# r u mad?



## Hakro

I believe that most of the members are seriously trying to learn better a foreign language. Why do you use those stupid abbreviations, especially in English? I can understand them in SMS messages with cell phones where the amount of characters is limited, but not in Internet with computers and real keyboards.

Please use as correct language as possible!

 What do you think about chat language on these pages?


----------



## Fernando

Amen. I second the motion.


----------



## judkinsc

It's mostly teenagers on AIM and MSN and such that use that, and it carried over to cell phones.  I find it obnoxious.


----------



## Jana337

Moderators aim at weeding out that obnoxious practice. Cooperation of other forum members will be appreciated. 

I am moving this thread to Comments and suggestions.

Jana


----------



## cuchuflete

Thank you Hakro,

I fully agree.  Whenever I see such nonsense in a post, I PM the writer, not to request, but to firmly insist that standard language be used in these forums.  At times, when the forero is unavailable, I edit the posts to convert chat abbreviations into standard language.
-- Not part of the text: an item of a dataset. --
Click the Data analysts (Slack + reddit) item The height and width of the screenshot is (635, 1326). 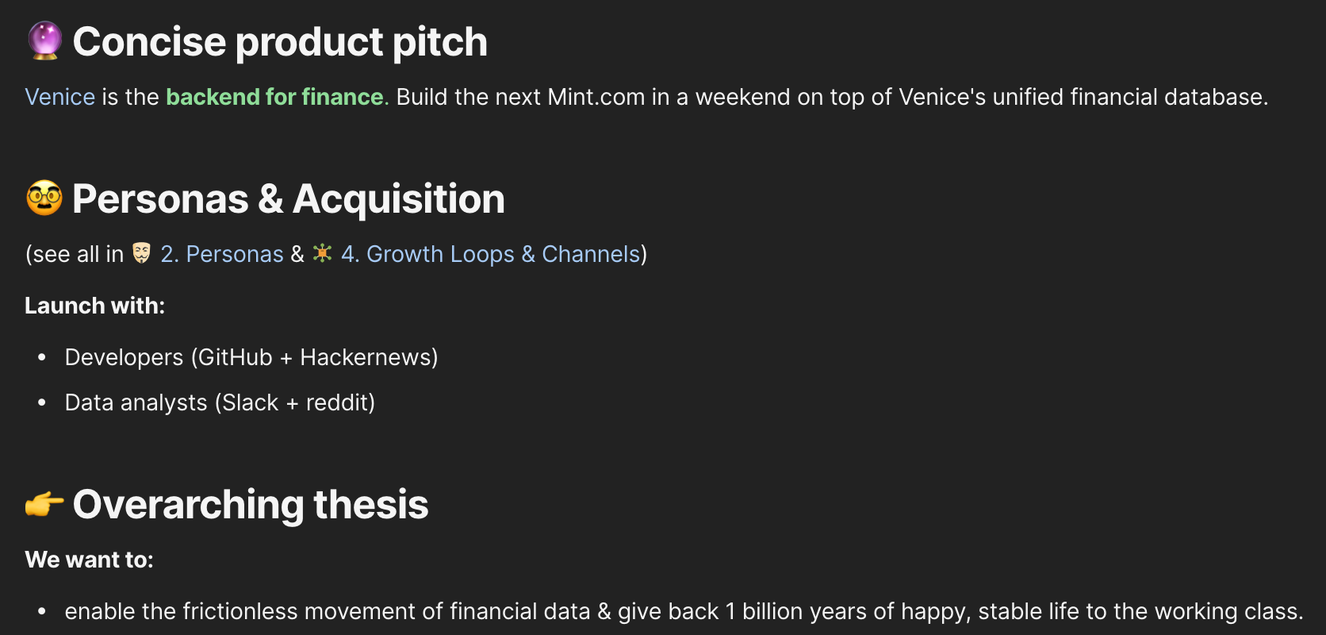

When you see such atrocities, please ask the offender not to do it, to correct their prior posts, and to be sensitive to the needs of the many students and others who appreciate language.  If you need help, just PM any mod, or use the report-a-post triangle to alert all the mods for the forum in question.

Again, many thanks,
Cuchuflete


----------



## BasedowLives

i don't really care about it.  if i see it in spanish, i ask what it means.  i do this because i'm interested in the meaning behind it.

i opened a thread specifically on spanish internet lingo so i could learn about it.  i'm not a big fan of ignorance.


----------



## JediMaster

Especially on a forum like this, I think it's good to mostly use correct grammar and spelling...

b/c whn ppl start talking like this, it's v. annoying.  lol.

I think it's fine to learn the Internet abbreviations of other languages, but I don't think regular usage is proper; it can get really confusing while trying to learn another language.


----------



## cuchuflete

BasedowLives said:
			
		

> i don't really care about it. if i see it in spanish, i ask what it means. i do this because i'm interested in the meaning behind it.
> 
> i opened a thread specifically on spanish internet lingo so i could learn about it.  i'm not a big fan of ignorance.



I welcome threads *about* internet slang or academic slang or any other kind of slang.  We can all benefit from learning.  Don't confuse that with the use of such slang in forum discussions.


----------



## GenJen54

BasedowLives said:
			
		

> i don't really care about it. if i see it in spanish, i ask what it means. i do this because i'm interested in the meaning behind it.
> 
> i opened a thread specifically on spanish internet lingo so i could learn about it.  i'm not a big fan of ignorance.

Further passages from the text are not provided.